RumeliDE Dil ve Edebiyat Araştırmaları Dergisi, sa.31, ss.922-935, 2022 (Hakemli Dergi)
İlke (arkhe) kavramı filozofun düşünme eylemindeki dayanağı oluşturması açısından merkezi bir
kavramdır. Filozofun ilke kavramını kabul etmesi, ona verdiği anlam boyutları ve bu ilkelerin
kaynağına dair yaptığı izah, onun felsefî kimliğini oluşturacak özelliktedir. Zira ilke, var oluşun ve
bilginin kendisinden çıktığı kaynaktır. Aristoteles’in sözlük niteliğinde olan Metafizik’in “Delta”

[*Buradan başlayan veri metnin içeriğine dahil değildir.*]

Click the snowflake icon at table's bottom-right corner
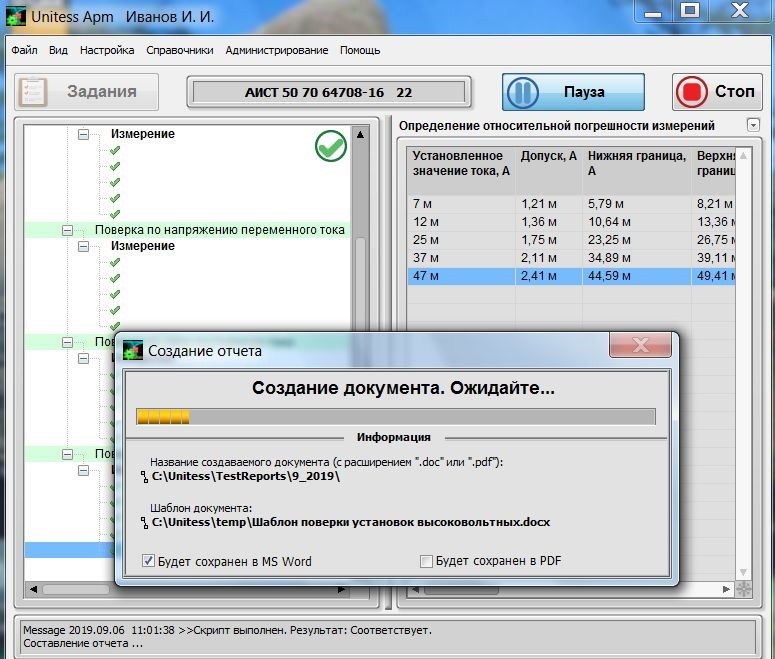 click(x=743, y=590)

kitabının ilk maddesinde ele aldığı bu kavram daha sonra İslam felsefesinin baskın geleneği olan
Meşşâî gelenekte de önemini muhafaza ederek nazarın konusu olmuştur. Bu çalışmada öncelikle ilke
kavramının Aristoteles’in sisteminde ve Fârâbî ve İbn Sînâ’nın görüşlerine istinaden Meşşâî
gelenekte hangi anlamlarda kullanıldığı, bu anlamların kesin bilginin imkânı başta olmak üzere hangi
felsefî kabullere işaret ettiği ele alınacaktır. Daha sonra bu felsefî sistemlerde ilke kavramının
ontoloji, epistemoloji ve ahlak alanlarında karşılıklarının ne olduğu incelenecektir. Bu bağlamda
varlık ve iyi kavramları ile doğru düşünmenin ilkeleri olan özdeşlik, çelişmezlik, üçüncü halin
imkansızlığı ilkeleri ele alınacaktır. Son olarak ise tasavvur ve tasdik türünden olan bu ilkelerin
insanda doğuştan mı olduğu yoksa tecrübeye mi dayandığı tartışması dikkate alınarak ilkelerin
kaynağı hakkındaki görüşlere yer verilecektir. Bütün bu incelemenin birbiriyle irtibatlandırılması
sonucunda “kendisi burhan olanın burhanı olmaz”, ilkesine binâen bilginin ilkelerinin kabul
edilmesinin varlığın tek bir ezelî ilkeye dayandırılmasıyla kopmaz bir ilişkiye sahip olduğu düşüncesi
ortaya konacaktır.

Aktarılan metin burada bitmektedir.